Ma l’aspetto più affascinante della mostra non è dentro le chiese, ma fuori, in mezzo alla città paleolitica. Si tratta di tre grandi sculture, collocate nel pieno dei «sassi» in vie e piazza. Chi percorre l’itinerario di visita della città le incontra e ne rimane stupito ed entusiasta.
Non si tratta certo della prima esposizione in via delle sculture di Dalì. Molte altre città l’avevano già fatto (Firenze, Catania, Bologna, Pietrasanta), ora tocca a Matera: un accostamento perfettamente riuscito tra i sassi preistorici e le sculture immaginifiche e postmoderne.
C’è il gigantesco Elefante spaziale, un’opera del 1980 in bronzo, alta 754 centimetri. Gli elefanti surrealistici hanno accompagnato Dalì dal 1946, quando a New York dipinse il quadro Le tentazioni di Sant’Antonio, un capolavoro ora custodito nel Musée des Beaux-Arts di Bruxelles. Il Santo si difende col crocifisso da un cavallo impazzito e da quattro elefanti mostruosi, animali che simboleggiano il potere in tutte le sue forme lussuriose e demoniache: bellezza, arte, danaro, piacere.
Più tardi Dalì tradusse alcuni elefanti in grandi sculture (ma anche piccole da tavolo). In quello ora a Matera l’elefante, con le gambe esili e storte che collegano il cielo e la terra, rappresenta la distorsione dello spazio. Sulla schiena reca un alto obelisco, probabilmente allusione al progresso tecnologico. Ma ancor più ricordo dell’obelisco di Bernini sull’elefante, che si trova a Roma nella piazza di Santa Maria di Minerva.
Molto onirica la seconda scultura: Il pianoforte surrealista. Ideato nel 1954 e fuso in bronzo nel 1984 (249 centimetri). Il pianoforte a coda, nel suo classico nero, è retto da tre gambe di donna che ballano, seducenti ed erotiche, racchiuse in stimolanti pizzi; il piano sorregge una elegante figura alata femminile, con le braccia aperte e tese verso il cielo. Donna e musica sono una sola cosa.
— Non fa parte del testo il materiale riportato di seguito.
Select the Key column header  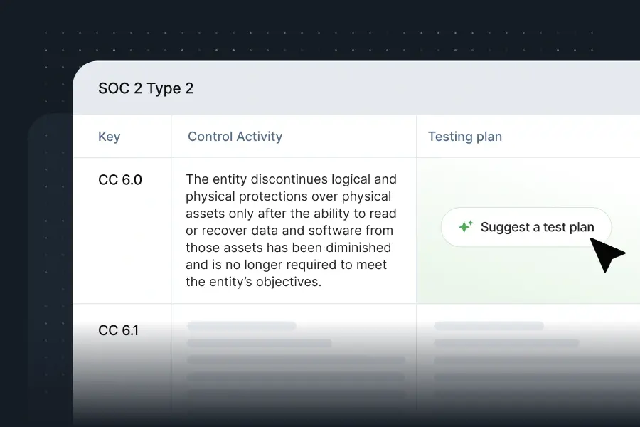[110, 137]
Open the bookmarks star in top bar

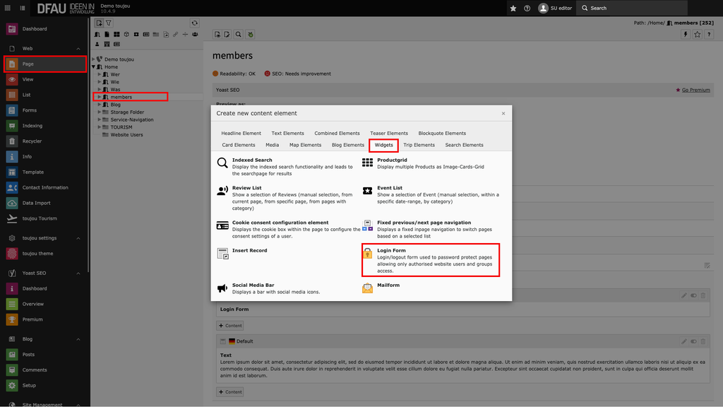tap(513, 8)
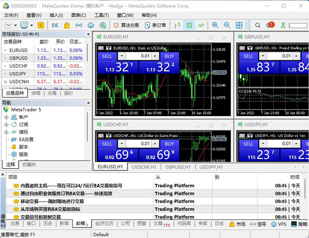Open the IDE MetaEditor toolbar button
Screen dimensions: 309x238
pyautogui.click(x=54, y=25)
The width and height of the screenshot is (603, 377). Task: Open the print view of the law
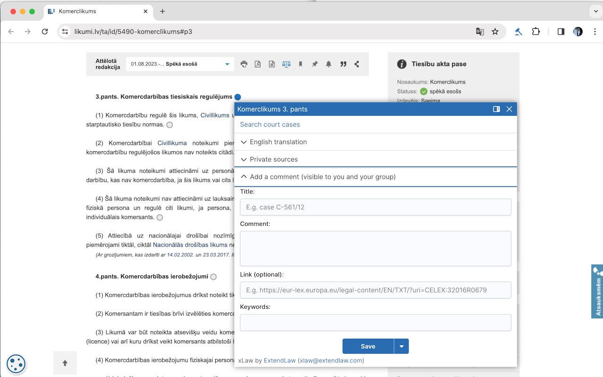(244, 64)
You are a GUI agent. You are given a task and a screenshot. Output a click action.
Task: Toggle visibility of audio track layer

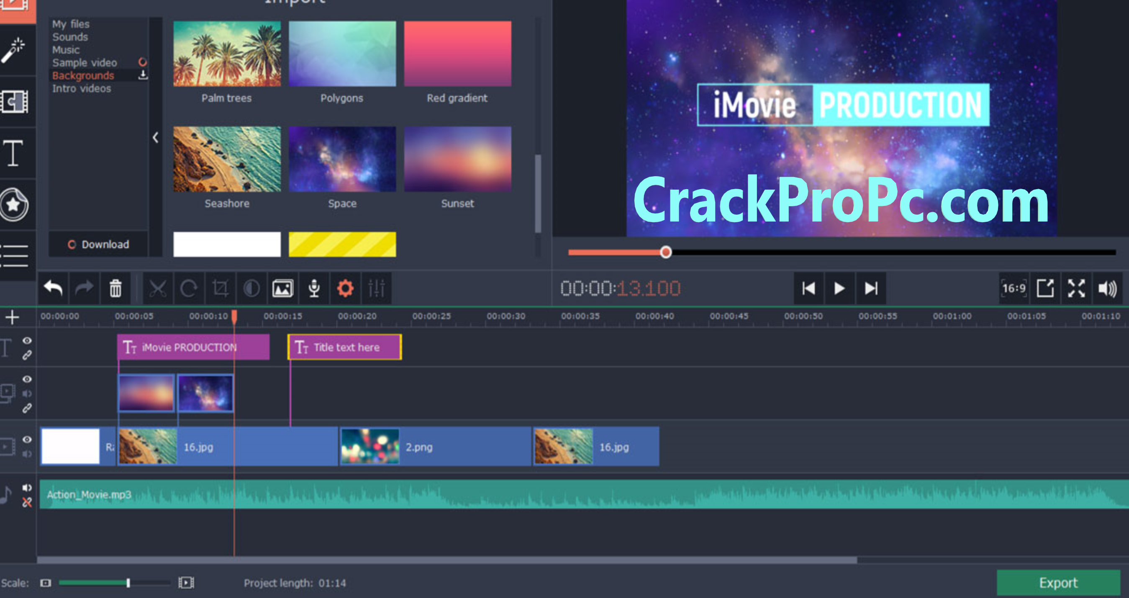click(31, 485)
Più nota e ammirata la terza scultura, definita da diversi nomi: La danza del tempo, L’orologio disciolto, La persistenza della memoria. Si tratta del famoso orologio contorto e distorto che troviamo in molti quadri di Dalì. Il pittore non amava gli orologi: «L’oggetto meccanico sarebbe diventato il mio peggiore nemico, ecco perché gli orologi devono essere molli o non essere affatto».
Dalì rifiuta il tempo meccanico della scienza, quello «spazializzato e quantificabile, omogeneo e irreversibile». Il suo tempo è invece quello di Bergson e Proust, un «tempo di coscienza pura», che può essere sospeso sino a farsi eternità ed essere continuamente rievocato nella memoria. Questo suo odio per il tempo degli orologi scientifici si è tradotto in moltissimi quadri, fra i quali il più famoso è quello del 1931 intitolato La persistenza della memoria (ora al Museum of Modern Art di New York).
Dalì aveva intitolato questo suo olio su tela Gli orologi molli (si dice che avesse quella sera avesse mangiato e apprezzato il formaggio Camembert). Nella pittura di orologi ce ne sono quattro, tutti torturati e disciolti, uno ricoperto di formiche nere. È stato uno dei suoi più grandi successi, più volte ripetuto e tradotto anche in serie di badget artistici.